GCP CloudSQL Vulnerability Leads to Internal Container Access and Data Exposure

GCP CloudSQL Vulnerability Leads to Internal Container Access and Data Exposure

DIG.SECURITY
180
46
ivmoreau
4d

Comments

@jimmyl02 4d
I'm pretty impressed with the GCP response, both the fact that they identified the behavior and took the first step in reaching out.
@jalk 4d
I don’t know why, but I was disappointed they didn’t disclose how much the reward was.
@redwood 4d
Oh boy someone's not going to have a fun long weekend
@lima 4d
Last time I checked, their hosted databases run in dedicated VMs, which is where the real security boundary is.

Getting access to the host OS won't give you much other than some internal binaries and config.

@londons_explore 4d
Remember that MS SQL server isn't Google code... Any vulnerabilities it may contain they might be powerless to fix.

Considering that, Google probably has an extensive monitoring system running in the VM, looking for things happening that shouldn't happen... And they have probably also built a filtering infrastructure between the users and the SQL server so that if any vulnerability is found, they can at least filter attempts to exploit it while a fix is being made.

@tidbitruminator 4d
There is a probably a good reason why they didn't elaborate on this:

"Our research began when we identified a gap in GCP’s security layer that was created for SQL Server."

It would have been interesting to see how they identified that security gap.

@Alien2 4d
[flagged]
@jorams 4d
So this blog post is missing any information about what the actual vulnerabilities were. What was the "gap"? What was the misconfiguration? Also missing is whether access to the host VM exposes meaningful secrets. Does this actually risk customers' sensitive data?
@speedgoose 3d
Isn’t the blur effect too light on the screenshots? I may be possible to recompute the /etc/shadow file.
@AtNightWeCode 4d
"With access to the operating system, we managed to find some internal Google URLs related to the docker image repository.

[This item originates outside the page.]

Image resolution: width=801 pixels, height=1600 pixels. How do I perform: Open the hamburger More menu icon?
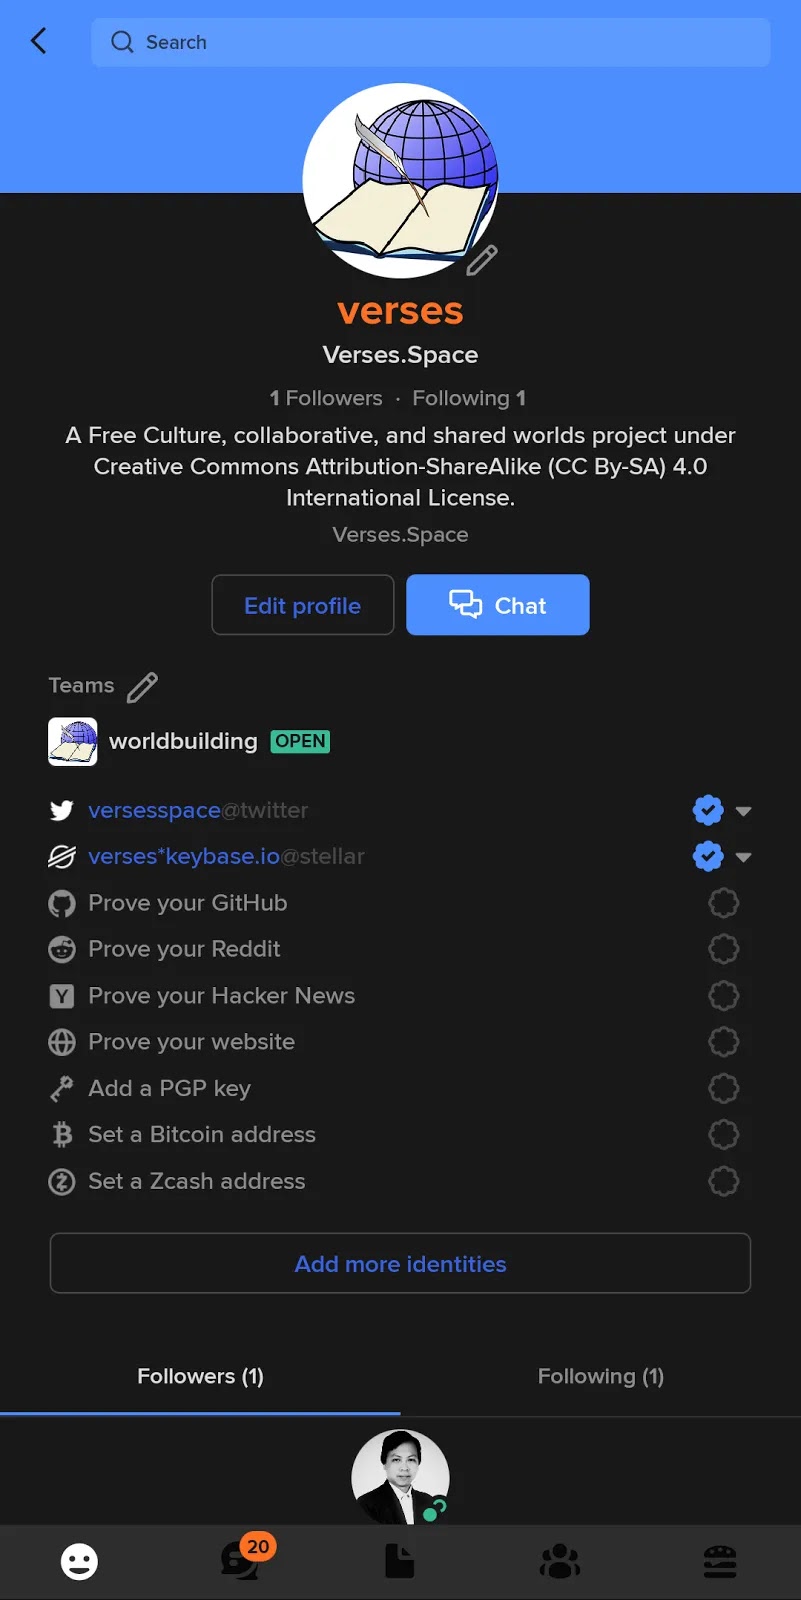(x=720, y=1561)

We could also access the internal repo which later was fixed and the access from non internal IPs was blocked."

Fascinating how sloppy some people are when they set up infrastructure even though this may be down to bad defaults.

@mcstafford 3d
The vulnerability sounds like it's inherent to SQL Server, and that cloud providers haven't been successful in blocking the underlying problem due to its proprietary nature.

Presenting it as a Cloud SQL problem is disingenuous.

@breakingcups 3d
This article is lacking the actual interesting bit, which is how was the escalation achieved? Just reads like bragging instead of being informative.